### VORLIEGENDER TEXT
Die Frage, ob Nullwachstum stabil ist, oder ein Wachstumszwang vorliegt, wurde auch in verschiedenen postkeynesianischen Stock-Flow Consistent Models untersucht. Als Bedingung für einen stationären Zustand in diesen komplexen dynamischen Modellen ergibt sich, dass die Bestandsgrößen konstant sind und die verschiedenen Flussgrößen (Arbeitseinkommen, Zinserträge, Konsum …) gerade ausgleichen. Die These, dass Nullwachstum aus systemimmanenten Gründen unabhängig vom Verhalten der Akteure nicht möglich sei, wie sie beispielsweise Hans Christoph Binswanger oder Mathias Binswanger geäußert hatten, wurde zurückgewiesen. Allerdings ließen sich Bedingungen für Verhaltensgleichungen wie der Konsumfunktion ableiten, die eine notwendige Bedingung für Nullwachstum sind. Insbesondere muss der Konsum aus dem Vermögen größer sein als der nicht direkt wieder konsumierte Anteil der Zinserträge, damit keine Akkumulation stattfindet.

Nullwachstum in der Marxistischen Theorie

Nach der marxistischen Theorie ist Nullwachstum nicht mit Kapitalismus kompatibel, da der Wettbewerb die Akkumulation erzwinge. Dadurch komme es immer wieder zu Unterkonsumption und Überproduktionskrisen, aber nicht zu einem stabilen stationären Zustand. Einen Ausweg biete die Kollektivierung von Unternehmen, die explizite Begrenzung des Rohstoffverbrauchs und die Verkürzung der Arbeitszeit, um Arbeitslosigkeit zu verhindern.

### BEREITGESTELLTES MATERIAL
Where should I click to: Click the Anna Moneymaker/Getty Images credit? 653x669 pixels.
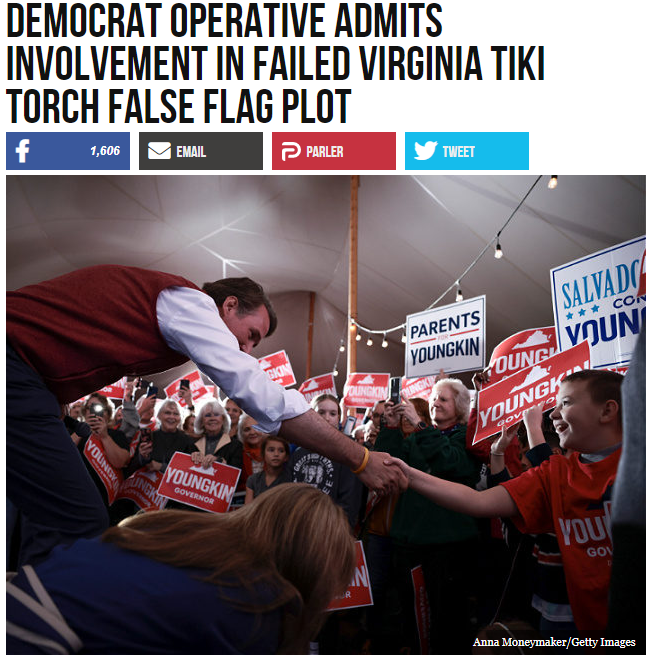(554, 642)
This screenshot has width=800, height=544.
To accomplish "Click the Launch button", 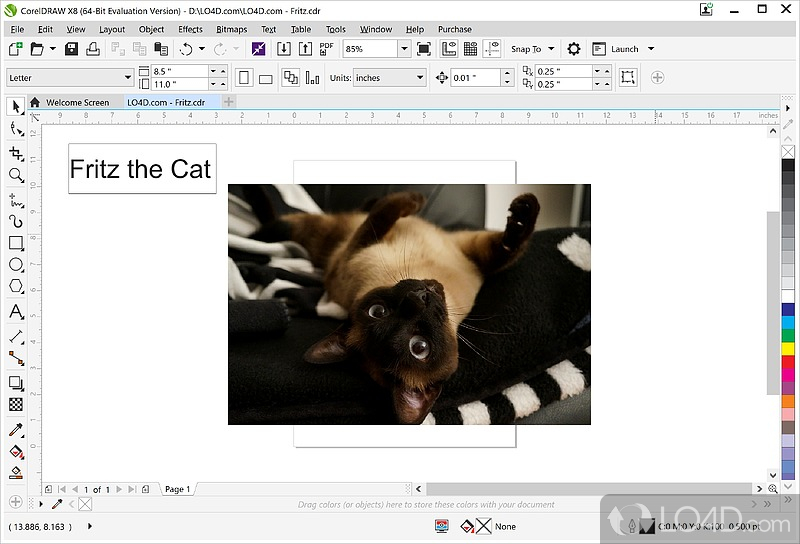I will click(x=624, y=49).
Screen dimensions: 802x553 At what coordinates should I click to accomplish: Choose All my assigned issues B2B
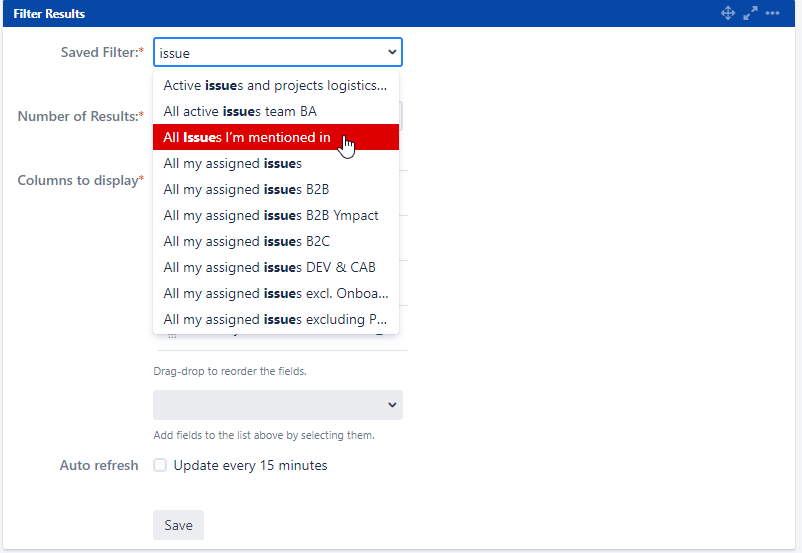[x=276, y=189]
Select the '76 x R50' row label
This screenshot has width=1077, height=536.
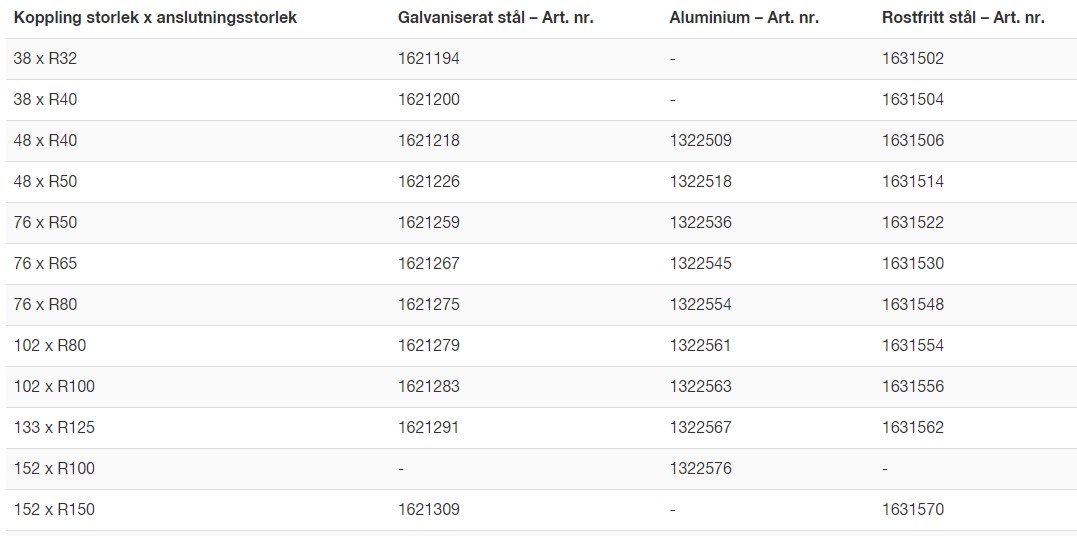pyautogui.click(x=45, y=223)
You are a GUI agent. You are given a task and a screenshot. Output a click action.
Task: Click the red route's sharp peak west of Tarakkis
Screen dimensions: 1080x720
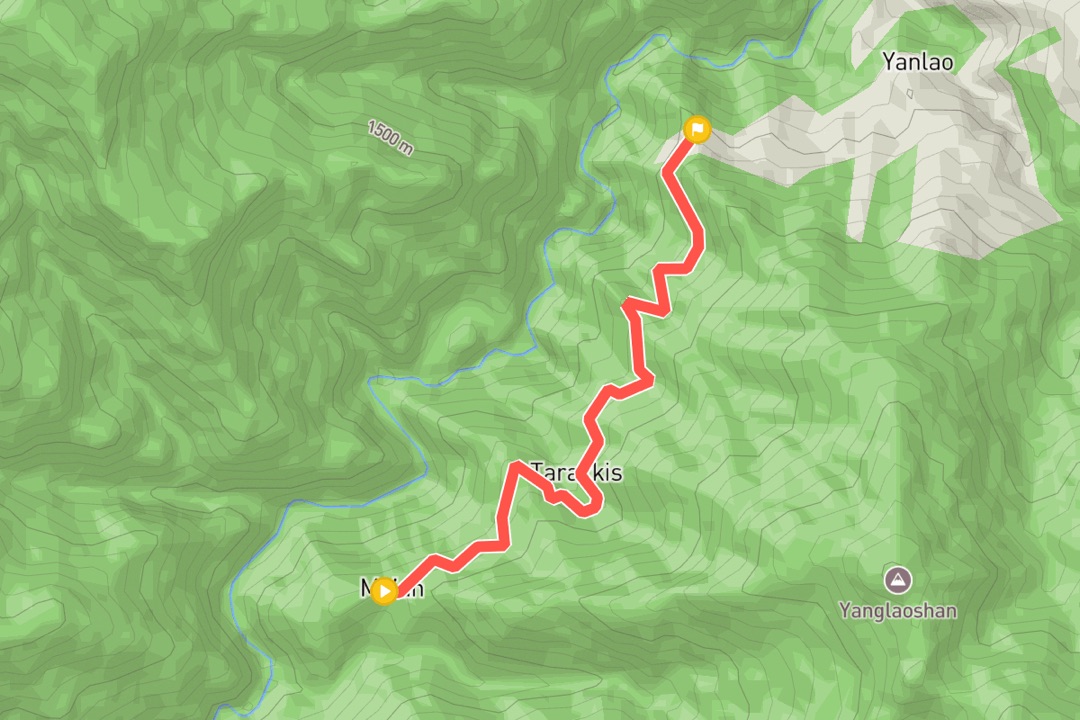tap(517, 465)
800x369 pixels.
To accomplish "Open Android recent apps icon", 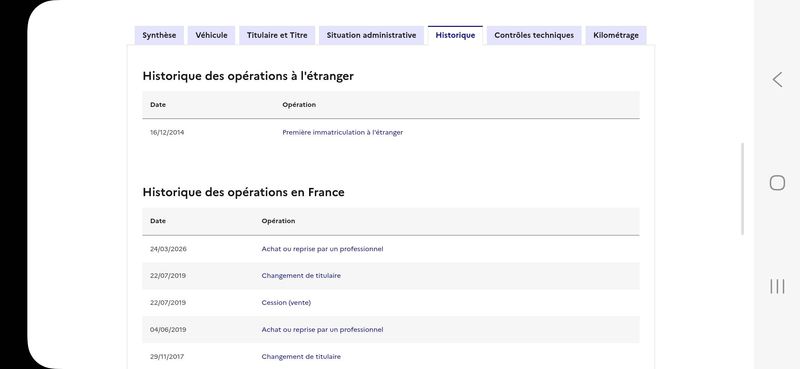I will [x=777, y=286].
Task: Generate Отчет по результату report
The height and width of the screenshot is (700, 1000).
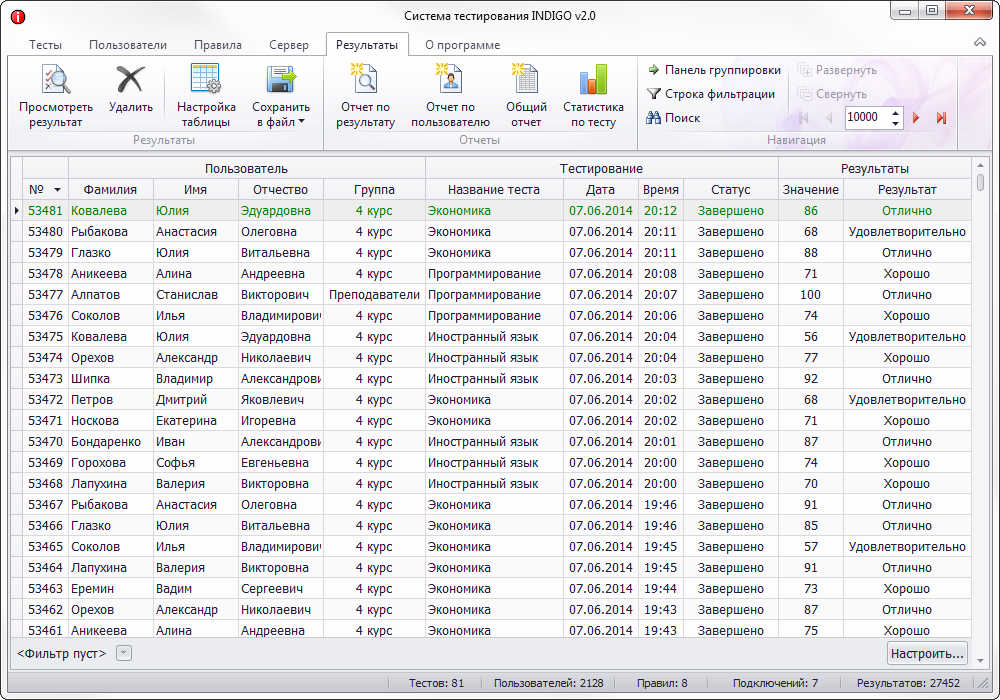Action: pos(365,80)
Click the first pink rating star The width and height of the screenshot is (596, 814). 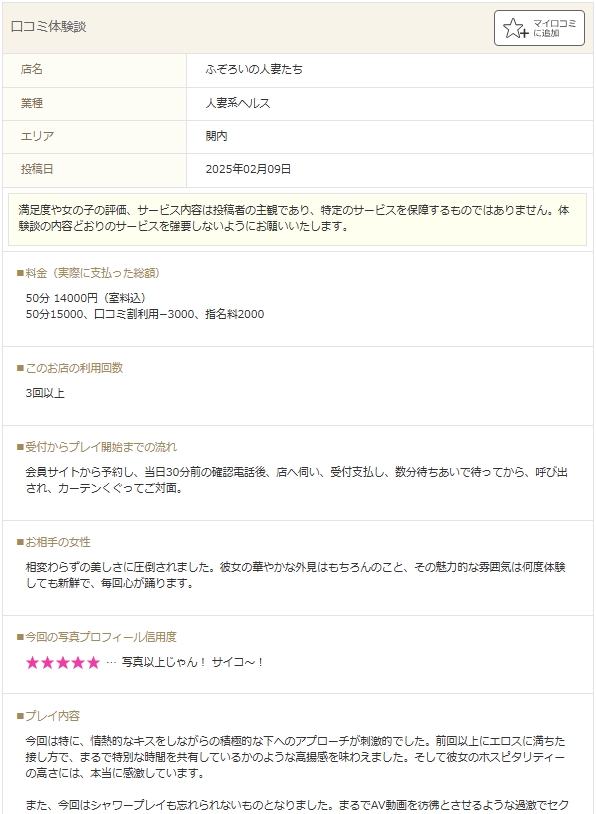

### AUFGABEN
[a] Welche Auswege aus den Krisen nennt der Text über Nullwachstum für die marxistische Theorie?
[b] Zitiere aus dem Text über Nullwachstum die Stelle zwischen „Nach der marxistischen“ und „Arbeitslosigkeit zu verhindern.“, beide Angaben eingeschlossen.

### LÖSUNGEN
[a] Die Kollektivierung von Unternehmen, die ausdrückliche Begrenzung des Rohstoffverbrauchs und die Verkürzung der Arbeitszeit.

[b]
Nach der marxistischen Theorie ist Nullwachstum nicht mit Kapitalismus kompatibel, da der Wettbewerb die Akkumulation erzwinge. Dadurch komme es immer wieder zu Unterkonsumption und Überproduktionskrisen, aber nicht zu einem stabilen stationären Zustand. Einen Ausweg biete die Kollektivierung von Unternehmen, die explizite Begrenzung des Rohstoffverbrauchs und die Verkürzung der Arbeitszeit, um Arbeitslosigkeit zu verhindern.